### Work to complete
[a] According to the MaxRL page, what range of gains in test-time scaling efficiency does MaxRL achieve over GRPO on Qwen3-4B?
[b] Translate into Spanish this sentence from the MaxRL page: "RL was conceived to handle problems where the likelihood cannot be optimized directly due to non-differentiable intermediate sampling."

BEGIN Page text

Maximum Likelihood Reinforcement Learning

1CMU 2Tsinghua University 3Zhejiang University 4UC Berkeley 5Impossible, Inc. *Equal Contribution

TL;DR  A framework to optimize maximum likelihood with reinforcement learning.

MaxRL Teaser
MaxRL Results on Qwen3-4B

Large-scale results on Qwen3-4B. MaxRL Pareto-dominates GRPO across all benchmarks, achieving similar or better Pass@1 while simultaneously improving Pass@K. This translates to 2.3×–19.2× gains at test-time scaling efficiency.

We introduce Maximum Likelihood Reinforcement Learning (MaxRL), enabling reinforcement learning to do maximum likelihood optimization.

Why Maximum Likelihood?

Maximum likelihood emerges as a principled objective in supervised learning, as it has reliably translated increases in model capacity, data, and compute into consistent performance improvements. In contrast, many modern learning problems such as code generation, mathematical reasoning, and multi-step planning involve non-differentiable generation but admit an implicit binary notion of correctness. For each input $x$, the model induces a probability of success $p_\theta(x) = p_\theta(y^* | x)$ over the correct answer $y^*$, defining an implicit likelihood over correct outcomes.

In these settings, reinforcement learning is typically applied. RL was conceived to handle problems where the likelihood cannot be optimized directly due to non-differentiable intermediate sampling. However, the two approaches optimize fundamentally different objectives:

Reinforcement Learning

$\nabla_\theta J_{\mathrm{RL}} = \mathbb{E}_x\left[\nabla_\theta p_\theta(x)\right]$

Maximizes expected correctness (pass@1)

END Page text
BEGIN Listed entries

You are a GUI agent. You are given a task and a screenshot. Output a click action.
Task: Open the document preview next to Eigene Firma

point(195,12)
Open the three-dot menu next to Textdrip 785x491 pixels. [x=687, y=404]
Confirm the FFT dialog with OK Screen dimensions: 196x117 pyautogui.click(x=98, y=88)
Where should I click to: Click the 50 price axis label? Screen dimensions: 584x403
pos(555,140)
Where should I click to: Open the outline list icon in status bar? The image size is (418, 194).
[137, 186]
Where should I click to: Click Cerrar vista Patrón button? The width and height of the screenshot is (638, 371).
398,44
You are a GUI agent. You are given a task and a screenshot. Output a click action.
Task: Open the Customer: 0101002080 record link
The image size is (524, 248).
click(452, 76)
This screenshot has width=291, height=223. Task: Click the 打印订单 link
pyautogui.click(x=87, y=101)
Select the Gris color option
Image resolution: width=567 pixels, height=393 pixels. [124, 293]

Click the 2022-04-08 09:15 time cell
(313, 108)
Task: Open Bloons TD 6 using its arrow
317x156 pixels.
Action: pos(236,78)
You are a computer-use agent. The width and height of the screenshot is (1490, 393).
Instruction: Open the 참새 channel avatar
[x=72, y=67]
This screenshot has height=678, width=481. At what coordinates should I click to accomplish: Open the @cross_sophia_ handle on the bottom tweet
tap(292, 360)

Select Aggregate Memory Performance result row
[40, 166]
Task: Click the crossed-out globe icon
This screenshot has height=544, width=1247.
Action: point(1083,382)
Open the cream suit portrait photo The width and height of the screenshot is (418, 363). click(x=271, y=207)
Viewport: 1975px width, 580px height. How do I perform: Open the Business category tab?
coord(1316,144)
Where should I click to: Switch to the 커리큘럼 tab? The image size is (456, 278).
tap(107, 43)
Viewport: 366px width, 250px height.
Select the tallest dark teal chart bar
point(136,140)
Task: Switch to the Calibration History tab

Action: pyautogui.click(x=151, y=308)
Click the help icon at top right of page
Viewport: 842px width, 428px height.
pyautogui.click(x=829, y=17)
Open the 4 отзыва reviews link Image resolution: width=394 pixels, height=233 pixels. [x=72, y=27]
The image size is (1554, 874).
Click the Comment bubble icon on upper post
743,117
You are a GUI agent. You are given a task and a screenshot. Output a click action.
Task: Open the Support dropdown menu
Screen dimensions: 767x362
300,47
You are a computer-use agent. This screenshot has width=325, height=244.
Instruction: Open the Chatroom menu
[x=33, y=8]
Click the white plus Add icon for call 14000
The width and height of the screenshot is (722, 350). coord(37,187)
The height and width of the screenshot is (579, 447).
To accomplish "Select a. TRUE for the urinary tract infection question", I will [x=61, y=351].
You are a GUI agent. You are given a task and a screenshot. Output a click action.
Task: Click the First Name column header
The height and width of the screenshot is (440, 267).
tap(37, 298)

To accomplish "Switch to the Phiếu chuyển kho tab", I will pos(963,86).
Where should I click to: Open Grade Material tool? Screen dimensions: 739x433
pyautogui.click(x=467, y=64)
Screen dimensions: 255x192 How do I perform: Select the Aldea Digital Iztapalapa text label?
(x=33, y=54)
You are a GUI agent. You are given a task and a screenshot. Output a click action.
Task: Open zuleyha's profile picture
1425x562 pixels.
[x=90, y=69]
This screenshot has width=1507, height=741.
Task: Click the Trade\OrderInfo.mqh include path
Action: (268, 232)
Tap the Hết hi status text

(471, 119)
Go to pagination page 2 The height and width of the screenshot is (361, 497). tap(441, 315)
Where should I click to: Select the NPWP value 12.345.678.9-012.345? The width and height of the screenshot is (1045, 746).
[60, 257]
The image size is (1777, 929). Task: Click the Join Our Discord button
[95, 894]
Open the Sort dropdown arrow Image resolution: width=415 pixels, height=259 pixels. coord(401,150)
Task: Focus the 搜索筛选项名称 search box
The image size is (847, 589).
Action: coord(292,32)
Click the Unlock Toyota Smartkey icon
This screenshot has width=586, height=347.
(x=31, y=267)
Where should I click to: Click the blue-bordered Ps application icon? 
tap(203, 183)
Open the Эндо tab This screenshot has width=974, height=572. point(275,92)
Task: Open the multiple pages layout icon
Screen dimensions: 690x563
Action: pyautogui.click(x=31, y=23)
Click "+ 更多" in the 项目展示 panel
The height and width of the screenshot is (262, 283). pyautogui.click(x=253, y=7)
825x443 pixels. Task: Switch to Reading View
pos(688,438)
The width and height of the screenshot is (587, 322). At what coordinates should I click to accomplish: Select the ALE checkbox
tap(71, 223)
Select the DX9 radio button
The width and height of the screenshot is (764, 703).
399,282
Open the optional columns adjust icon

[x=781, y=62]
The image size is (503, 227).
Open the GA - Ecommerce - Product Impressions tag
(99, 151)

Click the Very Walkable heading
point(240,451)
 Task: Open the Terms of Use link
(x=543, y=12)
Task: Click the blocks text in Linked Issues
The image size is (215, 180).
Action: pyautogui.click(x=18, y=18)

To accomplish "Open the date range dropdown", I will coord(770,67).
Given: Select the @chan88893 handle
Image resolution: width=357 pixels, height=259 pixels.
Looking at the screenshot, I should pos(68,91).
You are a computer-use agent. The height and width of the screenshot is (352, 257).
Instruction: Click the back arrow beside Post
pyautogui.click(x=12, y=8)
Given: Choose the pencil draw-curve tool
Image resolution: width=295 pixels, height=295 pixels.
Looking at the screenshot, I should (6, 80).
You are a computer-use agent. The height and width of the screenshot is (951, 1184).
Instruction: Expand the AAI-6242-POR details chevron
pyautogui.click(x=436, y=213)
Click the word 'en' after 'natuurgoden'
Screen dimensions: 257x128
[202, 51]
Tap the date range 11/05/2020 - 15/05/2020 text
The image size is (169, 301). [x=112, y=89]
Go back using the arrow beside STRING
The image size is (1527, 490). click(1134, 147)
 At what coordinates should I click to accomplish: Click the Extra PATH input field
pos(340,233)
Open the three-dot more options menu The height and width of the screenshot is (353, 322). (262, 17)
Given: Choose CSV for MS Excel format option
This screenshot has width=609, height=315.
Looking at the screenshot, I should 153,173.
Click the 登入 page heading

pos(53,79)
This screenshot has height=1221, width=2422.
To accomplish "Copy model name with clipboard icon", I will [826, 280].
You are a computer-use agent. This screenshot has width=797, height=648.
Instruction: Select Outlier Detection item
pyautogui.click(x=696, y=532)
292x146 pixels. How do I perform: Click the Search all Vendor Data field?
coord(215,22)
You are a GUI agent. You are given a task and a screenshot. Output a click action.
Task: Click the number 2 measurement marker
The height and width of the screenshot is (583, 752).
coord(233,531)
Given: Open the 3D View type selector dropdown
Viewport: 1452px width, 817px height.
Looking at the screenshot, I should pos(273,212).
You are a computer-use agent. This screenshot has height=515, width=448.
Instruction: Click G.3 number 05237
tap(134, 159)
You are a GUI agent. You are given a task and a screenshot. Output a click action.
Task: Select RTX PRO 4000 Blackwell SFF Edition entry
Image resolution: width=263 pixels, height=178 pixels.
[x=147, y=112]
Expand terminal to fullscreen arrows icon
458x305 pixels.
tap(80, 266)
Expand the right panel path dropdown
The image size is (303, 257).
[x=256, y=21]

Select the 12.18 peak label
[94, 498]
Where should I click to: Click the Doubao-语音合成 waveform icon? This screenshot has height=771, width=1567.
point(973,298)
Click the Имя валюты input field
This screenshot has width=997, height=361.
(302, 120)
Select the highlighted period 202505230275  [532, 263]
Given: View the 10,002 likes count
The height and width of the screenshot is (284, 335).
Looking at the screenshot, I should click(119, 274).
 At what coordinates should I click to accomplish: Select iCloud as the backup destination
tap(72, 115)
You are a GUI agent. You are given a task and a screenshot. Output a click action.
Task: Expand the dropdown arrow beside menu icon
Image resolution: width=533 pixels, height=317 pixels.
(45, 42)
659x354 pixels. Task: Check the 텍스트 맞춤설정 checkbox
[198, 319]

END Listed entries

### Answers provided
[a] 2.3×–19.2×

[b] El RL se concibió para abordar problemas en los que la verosimilitud no puede optimizarse directamente debido a un muestreo intermedio no diferenciable.